— Exercise description —
Your task is to repeat the data exactly, every line of it.

"""

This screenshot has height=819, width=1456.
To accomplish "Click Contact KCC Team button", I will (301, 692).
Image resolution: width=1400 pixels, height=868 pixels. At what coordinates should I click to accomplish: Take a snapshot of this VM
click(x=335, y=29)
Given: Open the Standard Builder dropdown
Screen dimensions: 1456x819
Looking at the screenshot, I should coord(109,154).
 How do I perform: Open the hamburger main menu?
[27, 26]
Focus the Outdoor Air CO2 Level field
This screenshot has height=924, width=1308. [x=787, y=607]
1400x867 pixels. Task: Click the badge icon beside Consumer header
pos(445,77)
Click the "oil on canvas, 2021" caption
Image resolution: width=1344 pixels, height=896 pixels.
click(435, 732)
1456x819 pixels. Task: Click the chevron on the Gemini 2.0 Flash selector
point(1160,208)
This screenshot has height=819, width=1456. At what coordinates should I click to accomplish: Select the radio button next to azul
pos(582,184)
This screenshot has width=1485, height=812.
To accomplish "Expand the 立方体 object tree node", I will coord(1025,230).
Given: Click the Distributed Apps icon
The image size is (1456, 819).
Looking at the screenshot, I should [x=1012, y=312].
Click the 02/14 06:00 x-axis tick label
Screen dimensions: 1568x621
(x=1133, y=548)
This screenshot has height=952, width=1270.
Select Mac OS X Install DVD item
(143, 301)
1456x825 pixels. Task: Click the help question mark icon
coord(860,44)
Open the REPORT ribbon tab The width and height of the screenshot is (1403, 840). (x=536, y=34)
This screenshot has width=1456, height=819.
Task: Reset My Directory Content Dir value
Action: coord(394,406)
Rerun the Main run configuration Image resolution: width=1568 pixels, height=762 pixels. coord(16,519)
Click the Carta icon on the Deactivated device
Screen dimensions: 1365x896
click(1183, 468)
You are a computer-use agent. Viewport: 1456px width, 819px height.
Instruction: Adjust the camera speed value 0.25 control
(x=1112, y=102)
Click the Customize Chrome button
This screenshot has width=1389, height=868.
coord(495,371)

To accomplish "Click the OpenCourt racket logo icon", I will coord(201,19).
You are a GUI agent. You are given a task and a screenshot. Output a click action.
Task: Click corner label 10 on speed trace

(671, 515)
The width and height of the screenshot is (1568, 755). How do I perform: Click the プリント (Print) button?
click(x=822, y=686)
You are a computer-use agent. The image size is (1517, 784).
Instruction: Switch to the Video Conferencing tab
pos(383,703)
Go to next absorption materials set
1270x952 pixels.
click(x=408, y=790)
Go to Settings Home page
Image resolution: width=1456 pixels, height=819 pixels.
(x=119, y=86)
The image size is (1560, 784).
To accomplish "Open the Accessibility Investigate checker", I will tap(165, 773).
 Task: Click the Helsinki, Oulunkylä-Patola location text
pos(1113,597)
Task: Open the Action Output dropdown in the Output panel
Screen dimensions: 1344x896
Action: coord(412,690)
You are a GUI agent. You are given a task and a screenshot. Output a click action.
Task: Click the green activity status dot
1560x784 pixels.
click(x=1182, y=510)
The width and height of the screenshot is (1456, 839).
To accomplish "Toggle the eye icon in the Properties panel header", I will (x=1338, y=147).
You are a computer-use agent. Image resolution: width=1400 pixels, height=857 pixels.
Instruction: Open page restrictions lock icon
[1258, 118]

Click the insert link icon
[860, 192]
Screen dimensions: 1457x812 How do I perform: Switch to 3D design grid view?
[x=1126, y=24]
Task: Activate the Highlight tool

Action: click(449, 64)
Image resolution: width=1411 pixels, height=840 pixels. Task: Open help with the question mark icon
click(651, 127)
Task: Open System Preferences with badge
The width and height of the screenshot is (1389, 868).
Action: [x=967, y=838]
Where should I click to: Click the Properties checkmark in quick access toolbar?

"""

— Answer to this task —
This screenshot has height=819, width=1456.
To accomplish "Click Contact KCC Team button", I will (301, 692).
Image resolution: width=1400 pixels, height=868 pixels. At what coordinates should I click to accomplish: Take a snapshot of this VM
click(x=335, y=29)
Given: Open the Standard Builder dropdown
Screen dimensions: 1456x819
Looking at the screenshot, I should coord(109,154).
 How do I perform: Open the hamburger main menu?
[27, 26]
Focus the Outdoor Air CO2 Level field
This screenshot has height=924, width=1308. [x=787, y=607]
1400x867 pixels. Task: Click the badge icon beside Consumer header
pos(445,77)
Click the "oil on canvas, 2021" caption
Image resolution: width=1344 pixels, height=896 pixels.
click(435, 732)
1456x819 pixels. Task: Click the chevron on the Gemini 2.0 Flash selector
point(1160,208)
This screenshot has height=819, width=1456. At what coordinates should I click to accomplish: Select the radio button next to azul
pos(582,184)
This screenshot has width=1485, height=812.
To accomplish "Expand the 立方体 object tree node", I will coord(1025,230).
Given: Click the Distributed Apps icon
The image size is (1456, 819).
Looking at the screenshot, I should [x=1012, y=312].
Click the 02/14 06:00 x-axis tick label
Screen dimensions: 1568x621
(x=1133, y=548)
This screenshot has height=952, width=1270.
Select Mac OS X Install DVD item
(143, 301)
1456x825 pixels. Task: Click the help question mark icon
coord(860,44)
Open the REPORT ribbon tab The width and height of the screenshot is (1403, 840). (x=536, y=34)
This screenshot has width=1456, height=819.
Task: Reset My Directory Content Dir value
Action: coord(394,406)
Rerun the Main run configuration Image resolution: width=1568 pixels, height=762 pixels. coord(16,519)
Click the Carta icon on the Deactivated device
Screen dimensions: 1365x896
click(1183, 468)
You are a computer-use agent. Viewport: 1456px width, 819px height.
Instruction: Adjust the camera speed value 0.25 control
(x=1112, y=102)
Click the Customize Chrome button
This screenshot has width=1389, height=868.
coord(495,371)

To accomplish "Click the OpenCourt racket logo icon", I will coord(201,19).
You are a GUI agent. You are given a task and a screenshot. Output a click action.
Task: Click corner label 10 on speed trace

(671, 515)
The width and height of the screenshot is (1568, 755). How do I perform: Click the プリント (Print) button?
click(x=822, y=686)
You are a computer-use agent. The image size is (1517, 784).
Instruction: Switch to the Video Conferencing tab
pos(383,703)
Go to next absorption materials set
1270x952 pixels.
click(x=408, y=790)
Go to Settings Home page
Image resolution: width=1456 pixels, height=819 pixels.
(x=119, y=86)
The image size is (1560, 784).
To accomplish "Open the Accessibility Investigate checker", I will tap(165, 773).
 Task: Click the Helsinki, Oulunkylä-Patola location text
pos(1113,597)
Task: Open the Action Output dropdown in the Output panel
Screen dimensions: 1344x896
Action: coord(412,690)
You are a GUI agent. You are given a task and a screenshot. Output a click action.
Task: Click the green activity status dot
1560x784 pixels.
click(x=1182, y=510)
The width and height of the screenshot is (1456, 839).
To accomplish "Toggle the eye icon in the Properties panel header", I will (x=1338, y=147).
You are a computer-use agent. Image resolution: width=1400 pixels, height=857 pixels.
Instruction: Open page restrictions lock icon
[1258, 118]

Click the insert link icon
[860, 192]
Screen dimensions: 1457x812 How do I perform: Switch to 3D design grid view?
[x=1126, y=24]
Task: Activate the Highlight tool

Action: click(449, 64)
Image resolution: width=1411 pixels, height=840 pixels. Task: Open help with the question mark icon
click(651, 127)
Task: Open System Preferences with badge
The width and height of the screenshot is (1389, 868).
Action: [x=967, y=838]
Where should I click to: Click the Properties checkmark in quick access toolbar?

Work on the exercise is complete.